Le résultat fut catastrophique : la gauche s’effondra, le camp de la paix frôla la disparition. Barak lui-même subit une défaite écrasante aux élections, et cela à juste titre : s’il n’y a aucune chance de paix, qui aurait besoin de lui ? Pourquoi voter pour lui ? Après tout, Ariel Sharon, son adversaire aux élections, était beaucoup plus qualifié que lui pour la guerre.
Résultat : l’Israélien ordinaire acquit finalement la conviction qu’il n’y avait aucune chance de paix. Même Barak a dit qu’il n’y avait pas de partenaire. Il n’y a plus rien à faire.
PAS UNE SEULE personne, même un génie comme Barak, n’aurait été capable de provoquer un tel désastre si les conditions n’en avaient été réunies.
Le conflit entre les Israéliens et les Palestiniens a commencé il y a 130 ans. Une cinquième puis une sixième génération y sont nées. Une guerre creuse les mythes et les préjugés, la haine et la méfiance, la diabolisation de l’ennemi et la foi aveugle dans son propre bon droit. C’est dans la nature de la guerre. De part et d’autre il façonne un monde fermé et fanatique, imperméable à toute autre façon de voir.
Par conséquent, si un Arabe déclare qu’il est disposé à faire la paix, cela ne fait que confirmer que tous les Arabes sont des menteurs. (Et réciproquement, si un Israélien propose un compromis, cela ne fait que renforcer le sentiment du Palestinien qu’il n’y a pas de limites aux ruses de l’ennemi sioniste, qui cherche à les expulser.)

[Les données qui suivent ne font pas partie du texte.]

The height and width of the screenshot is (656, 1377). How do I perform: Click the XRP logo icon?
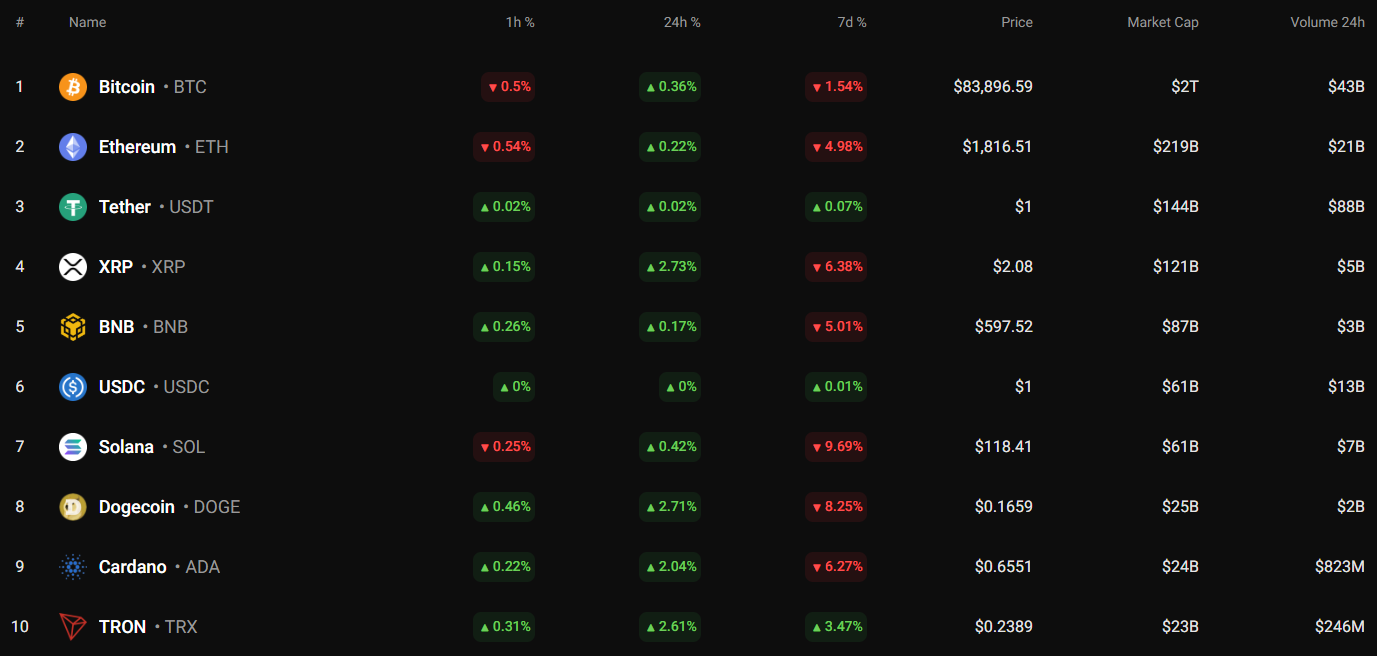[73, 267]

ET CE QUI est le plus important, la conviction que “nous n’avons pas de partenaire pour la paix” est extrêmement commode.
S’il n’y a aucune chance de paix, il n’est pas besoin de se torturer les méninges sur la question, et encore moins de faire quelque chose.
Nul besoin de gaspiller des paroles pour cette bêtise. Vraiment, le mot de “paix” lui-même est passé de mode. Il n’est plus utilisé dans la bonne société politique. Tout au plus va-t-on parler de “la fin de l’occupation”ou du “règlement final de la situation” – présentant l’une et l’autre, naturellement, comme totalement impossible.
IS’il n’y aucune chance de paix, on peut oublier toute l’affaire. Il est désagréable de penser aux Palestiniens et à ce qui leur arrive dans les “territoires”. Alors portons toute notre attention (dont l’horizon est de toutes façons limité) sur les questions réellement importantes, comme la querelle entre Barak et Ashkenazi, les affaires d’Olmert, les accidents de la route mortels et la situation critique du lac de Tibériade.
Et pendant que nous y sommes, s’il n’y aucune chance de paix, pourquoi ne pas construire des colonies ? Pourquoi ne pas judéiser Jérusalem Est ? Et pourquoi ne pas cesser aussi de nous préoccuper des Palestiniens ?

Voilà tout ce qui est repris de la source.